The Japanese star defeated her childhood hero 6-2 6-4 in a highly controversial match which stunned tennis fans around the world.
Williams was handed a code violation for coaching early in the second set when Patrick Mouratoglou appeared to make hand signals to the 23-time Grand Slam champion from the player’s box.
The 36-year-old then began ranting at umpire Carols Ramos and stormed over to his chair shouting: “I don’t cheat to win! I’d rather loose….I’m just letting you know!”
A furious Williams then launched a series of verbal attacks on Ramos, demanding an apology for his call on the coaching violation, accusing the well-respected and experienced umpire of being “a liar and a thief” for stealing a point away from her.
Williams again informed Ramos that she is not a cheat and did not receive coaching from Mouratoglou, even adding that she had a daughter so would never do that.
“You owe me and apology,” she said. “I have NEVER cheated in my life, I have a daughter and I stand for what is right and I have NEVER cheated.”
Ramos sent Williams into a further rage when he handed the superstar a game penalty for verbal abuse.
Williams' behaviour somewhat overshadowed Osaka's achievements as she held her composure to become Japan’s first ever Grand Slam champion.
The 20-year-old became clearly emotional after winning, and pulled her visor over her face as Williams put a comforting arm around her.
Ellen Show host Ellen Degeneres asked Osaka what Williams said to her after the match, and Osaka replied that Williams was very reassuring.
“She said she was proud of me and that I should know that the crowd wasn’t booing at me, so I was really happy she said that,” Osaka said, per the Sydney Morning Herald.

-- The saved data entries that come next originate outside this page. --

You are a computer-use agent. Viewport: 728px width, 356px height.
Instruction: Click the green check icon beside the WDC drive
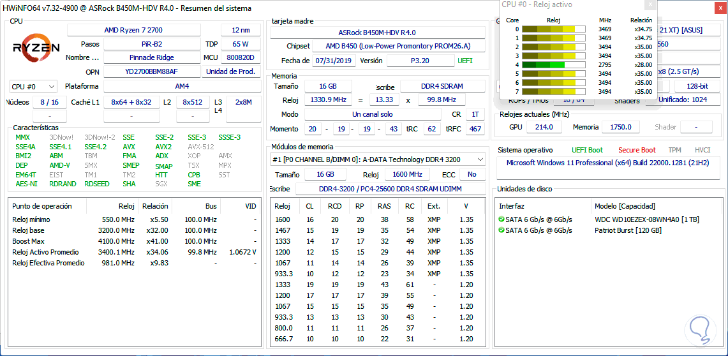coord(501,219)
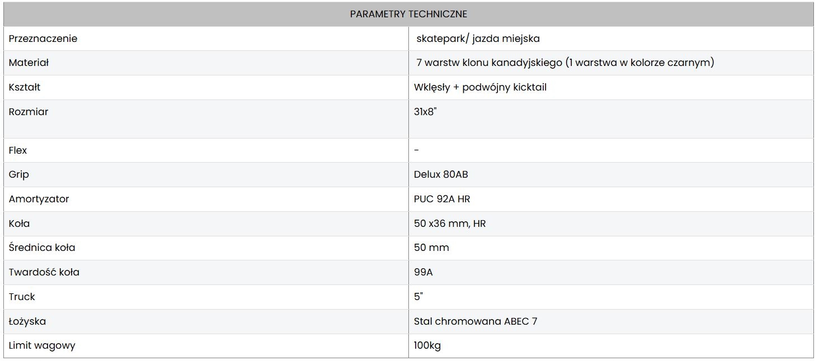The image size is (819, 361).
Task: Click the Kształt row label
Action: [25, 87]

“At that time I did kind of think they were booing at me, because I couldn’t tell what was going on because it was just so loud in there, it was a little bit stressful.”

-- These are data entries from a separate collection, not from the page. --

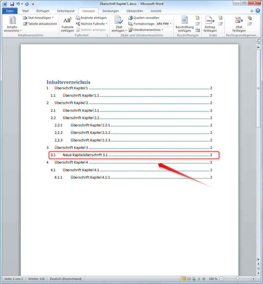The width and height of the screenshot is (263, 284).
Task: Click the Eintrag festlegen icon
Action: point(210,20)
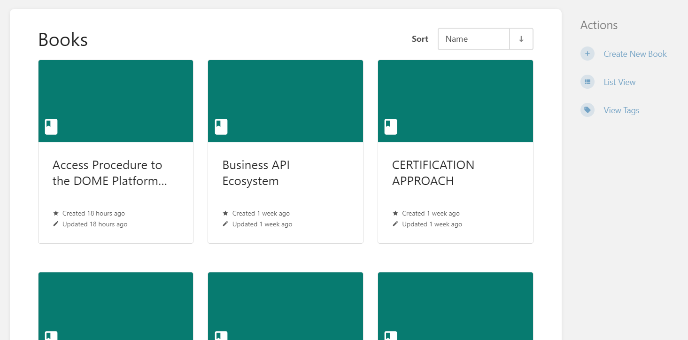Click Business API Ecosystem green cover image
This screenshot has width=688, height=340.
coord(286,101)
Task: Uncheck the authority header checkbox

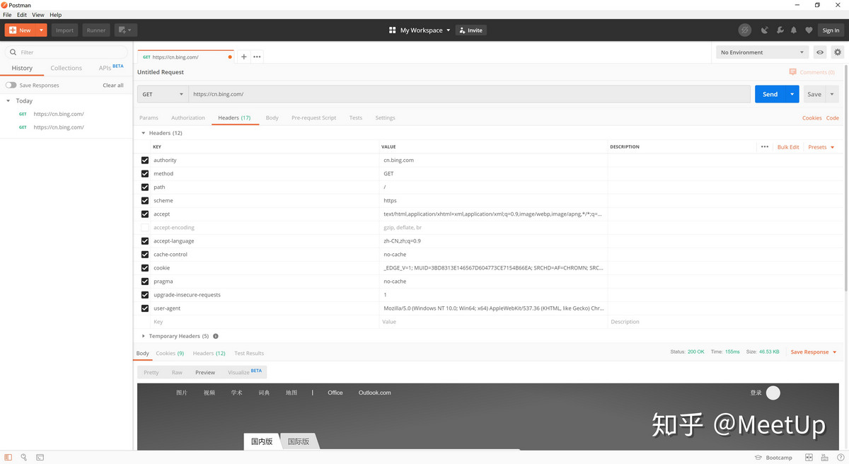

While the match was full of drama and controversy, Osaka told Degeneres that she didn’t even know what had happened exactly because she was taught as a child to not look when an opponent shows anger on court.
“You’re just told to turn around and try to focus so I tried to do that,” Osaka said.
“But in my mind, I really wanted to know what was going on.”
Osaka had thrust herself into the limelight earlier in the year with a stunning victory over Daria Kasatkina in the final at Indian Wells claiming her first WTA title.
The Japanese star not only walked off court last Saturday with the prestige that comes with winning the nation’s most famous tennis tournament, she also got a check for $3.8 million.
Her new fame and fortune is sure to boost her already rising status within the tennis world.